Simple real-time statistics are accessible through the http://127.0.0.1:3030/stats
endpoint. This provides insights into request counts, batch efficiency, and latency metrics.
Monitor the /stats
endpoint to ensure the proxy is performing as expected in your environment.
Sample output:
{
"requests": {
"total": 2998,
"successful": 2997,
"failed": 0,
"synthesized_error_responses": 999,
"avg_time_ms": 153959.67467467466,
"p50_time_ms": 203733,
"p95_time_ms": 250896,
"p99_time_ms": 251073
},
"batches": {
"total": 3,
"successful": 3,
"failed": 0,
"avg_time_ms": 152846.33333333334,
"p50_time_ms": 104655.5,
"p95_time_ms": 226016,
"p99_time_ms": 226016
}
}
- Not suitable for applications requiring real-time responses (e.g. chatbot)
- Streaming APIs are not supported, as they don't support batch mode.
OpenAI's commitment for this API is 24-hour turnaround time. In practice, I've observed good latencies during nights and weekends (a few seconds). However, latency can increase significantly during weekdays, sometimes reaching up to an hour.
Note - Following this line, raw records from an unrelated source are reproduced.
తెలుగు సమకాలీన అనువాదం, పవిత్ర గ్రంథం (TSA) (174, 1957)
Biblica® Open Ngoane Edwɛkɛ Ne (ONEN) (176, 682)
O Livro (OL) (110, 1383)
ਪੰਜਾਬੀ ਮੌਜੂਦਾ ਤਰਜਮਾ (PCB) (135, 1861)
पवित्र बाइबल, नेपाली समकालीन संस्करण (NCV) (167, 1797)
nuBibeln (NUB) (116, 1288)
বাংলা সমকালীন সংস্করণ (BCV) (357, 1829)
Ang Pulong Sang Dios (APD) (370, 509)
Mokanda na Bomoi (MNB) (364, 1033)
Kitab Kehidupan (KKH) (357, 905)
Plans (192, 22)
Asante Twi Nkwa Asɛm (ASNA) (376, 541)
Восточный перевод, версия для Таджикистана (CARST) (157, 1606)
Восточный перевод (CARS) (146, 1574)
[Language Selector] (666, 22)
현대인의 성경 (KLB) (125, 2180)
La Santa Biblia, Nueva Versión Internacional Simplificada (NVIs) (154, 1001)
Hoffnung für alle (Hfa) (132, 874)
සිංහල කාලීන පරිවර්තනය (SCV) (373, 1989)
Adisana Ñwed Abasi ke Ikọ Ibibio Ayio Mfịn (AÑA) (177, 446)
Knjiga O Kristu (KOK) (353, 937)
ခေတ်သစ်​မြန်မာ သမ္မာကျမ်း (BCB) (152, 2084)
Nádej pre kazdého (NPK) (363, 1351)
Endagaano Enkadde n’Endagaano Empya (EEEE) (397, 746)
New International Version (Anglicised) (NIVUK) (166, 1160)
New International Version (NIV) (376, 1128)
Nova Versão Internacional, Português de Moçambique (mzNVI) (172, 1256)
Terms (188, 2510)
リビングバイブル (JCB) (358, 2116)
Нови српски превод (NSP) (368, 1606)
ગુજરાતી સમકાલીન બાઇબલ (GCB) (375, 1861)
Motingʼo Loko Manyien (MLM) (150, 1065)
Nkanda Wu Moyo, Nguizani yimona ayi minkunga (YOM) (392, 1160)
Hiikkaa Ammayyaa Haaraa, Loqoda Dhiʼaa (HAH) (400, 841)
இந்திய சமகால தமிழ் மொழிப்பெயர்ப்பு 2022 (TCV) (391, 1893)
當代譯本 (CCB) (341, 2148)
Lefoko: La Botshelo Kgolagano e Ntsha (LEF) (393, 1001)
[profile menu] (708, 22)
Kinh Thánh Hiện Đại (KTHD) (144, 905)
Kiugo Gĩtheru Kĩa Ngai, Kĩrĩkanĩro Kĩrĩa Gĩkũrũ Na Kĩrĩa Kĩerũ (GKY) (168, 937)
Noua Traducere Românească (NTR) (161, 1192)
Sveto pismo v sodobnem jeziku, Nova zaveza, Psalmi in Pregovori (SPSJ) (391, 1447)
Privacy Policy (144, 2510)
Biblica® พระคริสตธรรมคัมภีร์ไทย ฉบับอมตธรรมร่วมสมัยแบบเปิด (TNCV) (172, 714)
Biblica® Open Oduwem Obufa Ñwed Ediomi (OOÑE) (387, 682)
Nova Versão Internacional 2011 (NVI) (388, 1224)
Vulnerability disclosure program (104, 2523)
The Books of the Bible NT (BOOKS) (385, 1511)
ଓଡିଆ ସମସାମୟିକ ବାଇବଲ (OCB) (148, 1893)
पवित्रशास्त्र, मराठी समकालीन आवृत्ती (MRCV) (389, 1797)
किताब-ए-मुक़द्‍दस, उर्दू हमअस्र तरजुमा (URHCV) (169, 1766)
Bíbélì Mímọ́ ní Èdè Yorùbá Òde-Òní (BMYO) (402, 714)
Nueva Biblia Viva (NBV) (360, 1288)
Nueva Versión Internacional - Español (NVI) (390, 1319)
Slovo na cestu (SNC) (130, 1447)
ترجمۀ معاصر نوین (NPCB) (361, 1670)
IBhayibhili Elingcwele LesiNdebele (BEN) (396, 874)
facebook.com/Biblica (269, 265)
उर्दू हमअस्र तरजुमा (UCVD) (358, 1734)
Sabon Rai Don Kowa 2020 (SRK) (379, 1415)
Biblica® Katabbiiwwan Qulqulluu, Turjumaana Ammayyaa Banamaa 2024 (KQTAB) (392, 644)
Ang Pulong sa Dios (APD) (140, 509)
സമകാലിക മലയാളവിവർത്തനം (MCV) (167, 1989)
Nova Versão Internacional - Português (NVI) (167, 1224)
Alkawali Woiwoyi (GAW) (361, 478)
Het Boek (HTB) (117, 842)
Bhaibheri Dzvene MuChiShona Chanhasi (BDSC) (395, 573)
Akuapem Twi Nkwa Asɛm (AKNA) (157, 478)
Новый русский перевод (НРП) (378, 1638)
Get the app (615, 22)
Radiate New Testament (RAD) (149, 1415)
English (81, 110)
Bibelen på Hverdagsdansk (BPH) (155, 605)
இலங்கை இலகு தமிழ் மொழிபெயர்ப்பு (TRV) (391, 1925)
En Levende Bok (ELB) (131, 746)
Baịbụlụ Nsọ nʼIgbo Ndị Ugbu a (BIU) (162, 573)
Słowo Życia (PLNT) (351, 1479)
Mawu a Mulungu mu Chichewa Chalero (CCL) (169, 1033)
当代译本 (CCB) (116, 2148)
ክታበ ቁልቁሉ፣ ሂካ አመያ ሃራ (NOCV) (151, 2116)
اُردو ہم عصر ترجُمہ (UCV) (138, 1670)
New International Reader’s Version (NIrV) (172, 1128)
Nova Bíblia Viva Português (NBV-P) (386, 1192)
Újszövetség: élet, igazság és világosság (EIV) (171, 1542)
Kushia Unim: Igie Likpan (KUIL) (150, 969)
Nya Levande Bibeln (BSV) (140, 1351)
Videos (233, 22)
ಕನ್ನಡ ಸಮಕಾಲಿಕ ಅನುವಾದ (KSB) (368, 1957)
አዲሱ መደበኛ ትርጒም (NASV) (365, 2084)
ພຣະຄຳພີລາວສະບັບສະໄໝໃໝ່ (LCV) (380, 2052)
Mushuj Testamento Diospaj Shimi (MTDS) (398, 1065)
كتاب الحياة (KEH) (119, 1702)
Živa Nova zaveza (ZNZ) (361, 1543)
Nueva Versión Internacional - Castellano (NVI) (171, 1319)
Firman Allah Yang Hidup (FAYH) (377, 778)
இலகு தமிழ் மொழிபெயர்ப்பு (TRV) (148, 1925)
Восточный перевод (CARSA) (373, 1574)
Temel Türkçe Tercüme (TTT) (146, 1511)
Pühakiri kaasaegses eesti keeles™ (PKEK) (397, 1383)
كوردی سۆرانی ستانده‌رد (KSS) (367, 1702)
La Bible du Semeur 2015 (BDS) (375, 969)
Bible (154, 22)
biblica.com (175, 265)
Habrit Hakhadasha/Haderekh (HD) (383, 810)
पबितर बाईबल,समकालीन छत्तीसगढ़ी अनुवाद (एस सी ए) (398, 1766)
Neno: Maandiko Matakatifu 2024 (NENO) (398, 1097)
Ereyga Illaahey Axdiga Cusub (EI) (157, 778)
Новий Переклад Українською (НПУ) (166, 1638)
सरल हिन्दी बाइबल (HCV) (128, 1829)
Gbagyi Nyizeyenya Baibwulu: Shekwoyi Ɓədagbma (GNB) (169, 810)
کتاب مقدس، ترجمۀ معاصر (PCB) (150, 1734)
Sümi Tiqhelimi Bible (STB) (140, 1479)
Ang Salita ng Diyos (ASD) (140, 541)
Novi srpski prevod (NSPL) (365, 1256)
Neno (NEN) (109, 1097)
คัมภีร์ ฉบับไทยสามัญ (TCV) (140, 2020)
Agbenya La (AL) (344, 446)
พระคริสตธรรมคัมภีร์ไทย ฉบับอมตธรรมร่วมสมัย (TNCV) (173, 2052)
- Configurable grace period. If a batch doesn't complete within the allotted time, the batch will be canceled, partial results will be returned, and the remaining requests will be sent via the synchronous API.
- Add support also for Gemini, as it also supports batch.
- Enable usage tracking (counting tokens, estimating cost).